The entries that follow include a run beginning at the line with "Task: Collapse the 服务 section in sidebar" and ending at the line with "1124x651 pixels."; restate that run word for word and leave the rest out.

Task input ▸
──────────────────────────────
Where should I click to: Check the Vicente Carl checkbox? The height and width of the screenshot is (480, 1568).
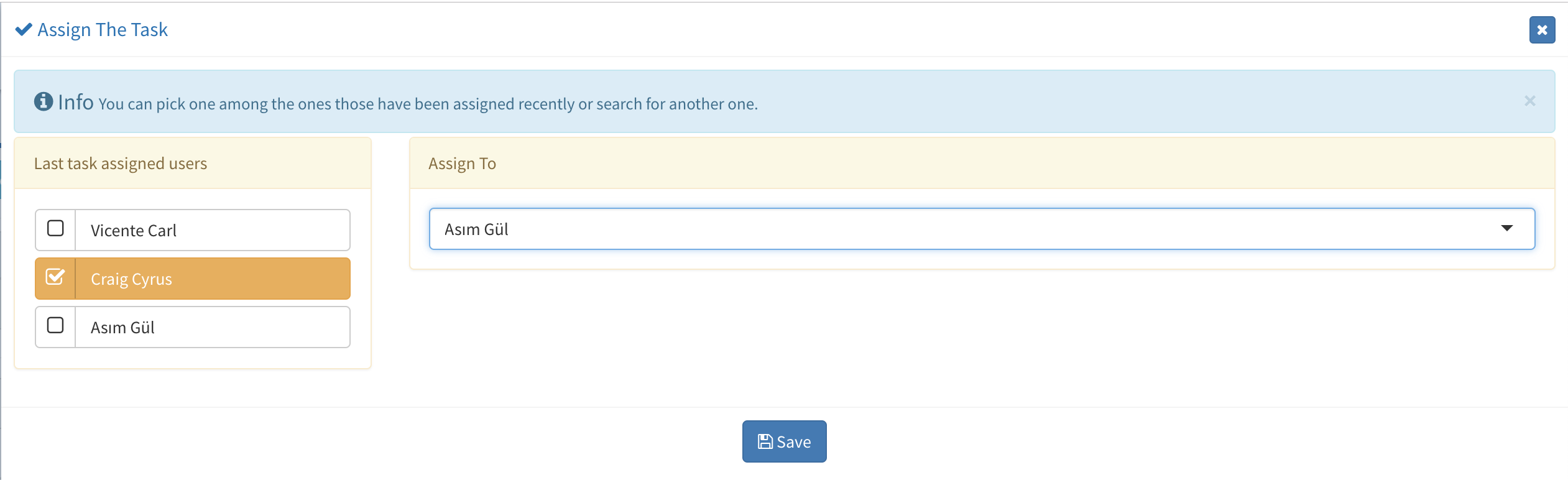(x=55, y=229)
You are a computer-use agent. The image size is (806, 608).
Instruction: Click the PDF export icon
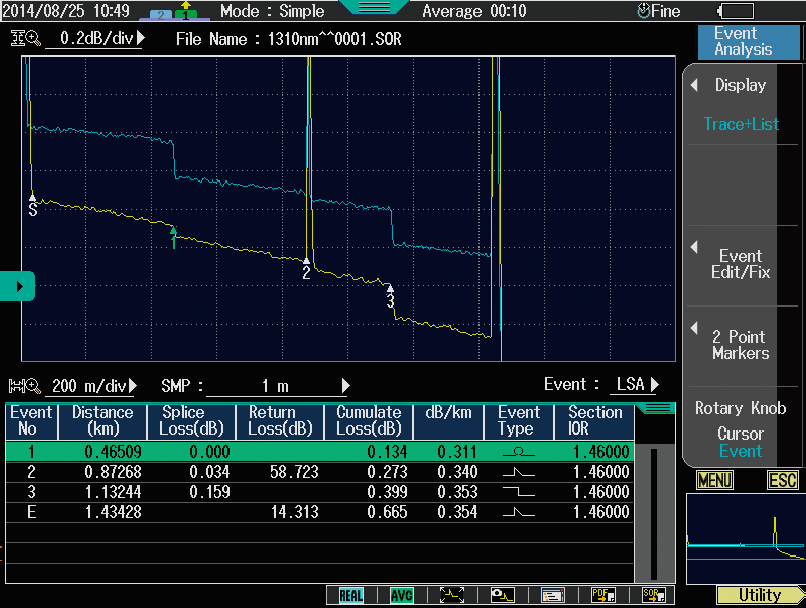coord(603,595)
──────────────────────────────
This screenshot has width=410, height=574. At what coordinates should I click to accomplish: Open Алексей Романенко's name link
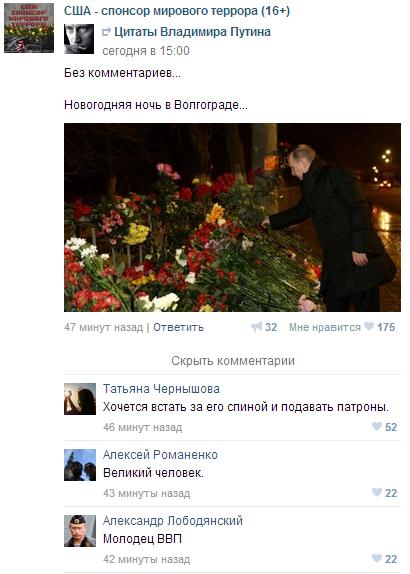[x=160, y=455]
──────────────────────────────
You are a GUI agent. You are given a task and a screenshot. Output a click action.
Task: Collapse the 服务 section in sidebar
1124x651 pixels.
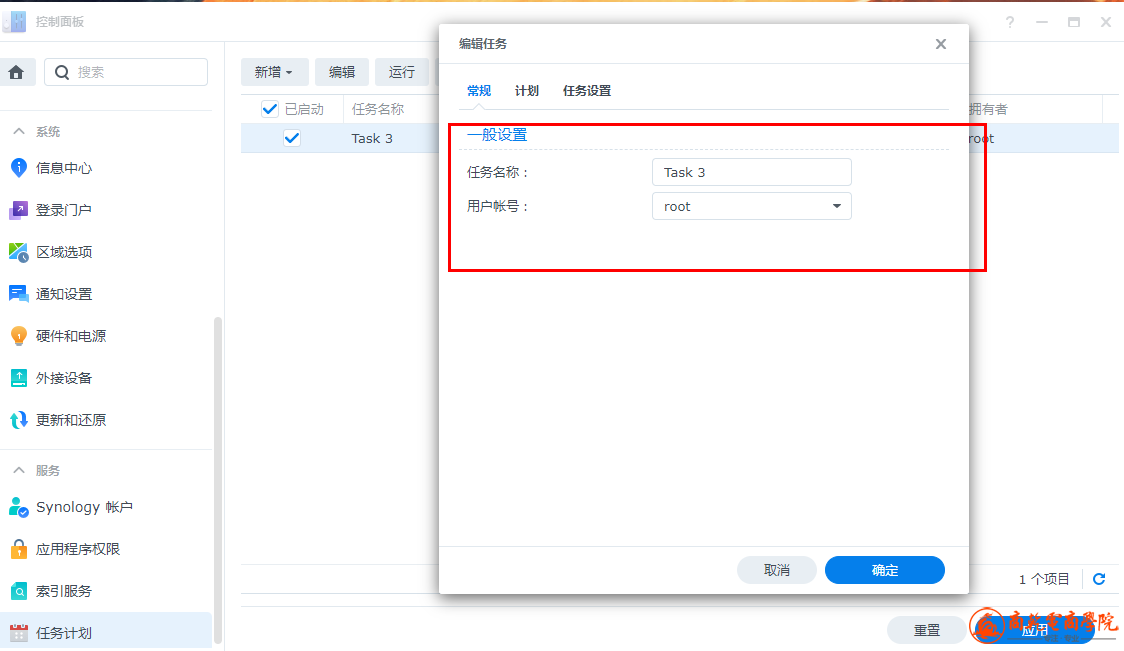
──────────────────────────────
Response ▸
Task: Collapse the 服务 section in sidebar
1124x651 pixels.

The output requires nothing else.